20kdc edited this page Jul 7, 2020 · 4 revisions

Thistle Boot ROM Manual

The Thistle boot ROM is an environment for live-writing 6502 programs that isn't as painful as trying to type them in as hex dumps, and does not require using any external programs, though is arguably more painful than writing them using an external assembler.

If any unmanaged disk is present, it will boot from that.

If managed disks are present, for each, it attempts to load and run a file called "Thistle/boot" or "Thistle" (checked in that order), which contains raw assembled 6502 code, at $0200.

If it hasn't managed to boot anything, it provides a prompt.

The Prompt

The prompt maintains a current "writing pointer", shown as $0200 > on startup.

(If reading the boot ROM, see the label commands.)

Typing a 6502 instruction (such as LDA #$00) writes it and advances the writing pointer.

The commands the boot ROM does provide allow for loading and saving memory.

These operate on the last filesystem shown in the "Checking filesystems..." display.

ls/list [dir]: Lists the contents of a directory (if not provided, the root) of the first filesystem.

load [name]: Loads a file and resets the writing pointer to $0200.

save [name]: Saves a file with a given name based on memory content up to the writing pointer.

run: Runs the code at $0200.

In later versions of the boot ROM (>= aeb675b), additional commands are available:

fs [uuid]: Sets the filesystem. Useful if the default filesystem is incorrect (for example, tmpfs). The UUID must be written in full.

at [addr]: Sets the writing pointer. For example, at 0200 returns the prompt to showing $0200 >.

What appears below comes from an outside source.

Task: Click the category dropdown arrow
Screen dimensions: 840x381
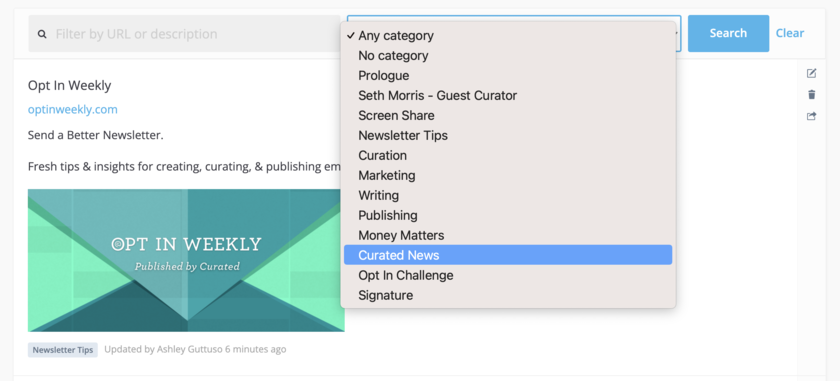Action: click(x=678, y=33)
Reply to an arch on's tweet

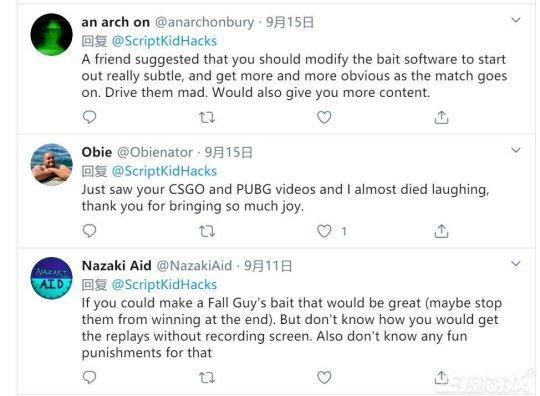point(90,117)
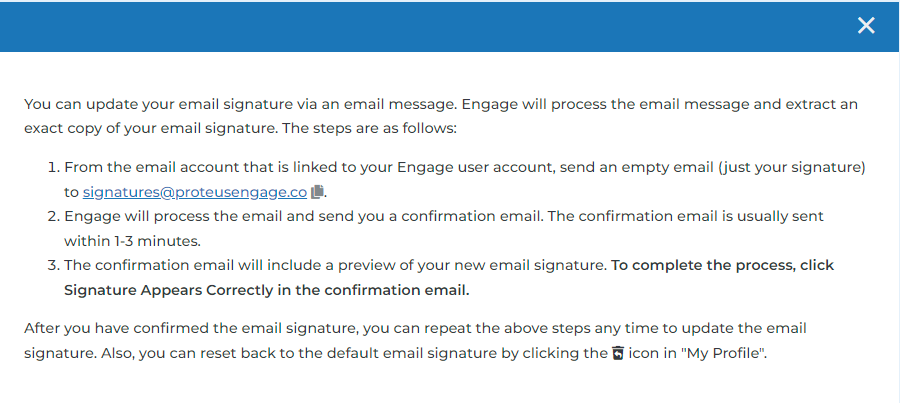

db [byte]: Writes a byte as-is. For example, db 60 is equivalent to RTS.

(Note that in versions of the boot ROM before this, it's not possible to move the writing pointer arbitrarily without modifying the boot ROM directly or writing a sequence of instructions first to add commands.)

A Simple Test

Entering the following into the prompt on startup (i.e. when $0200 > is shown) will write 'A' on the terminal.

LDA #$41
STA $E003
LDA #$0A
STA $E003
RTS
run

Commented, the code is:

LDA #$41 ; 'A'
STA $E003 ; E003 is the terminal output (see General IO)
LDA #$0A ; newline
STA $E003
RTS

Specific Advisory Regarding Relative Branch Instructions

Relative branch instructions are based around relative offsets.

The assembler can't translate these from absolute addresses automatically.

Instead, the instruction formats used for these are of the form 0x?? / -0x??. These contain the offset in hexadecimal (positive and negative respectively, though a positive offset above 0x7F overflows to a negative offset, and a negative offset above 0x80 underflows to a positive offset)

For example, 0x05 (skip forward 5 bytes after the end of the instruction), and -0x05 (skip backwards 5 bytes before the end - yes, the end - of the instruction).

So BRA -0x02 is an infinite loop with no instructions in the middle.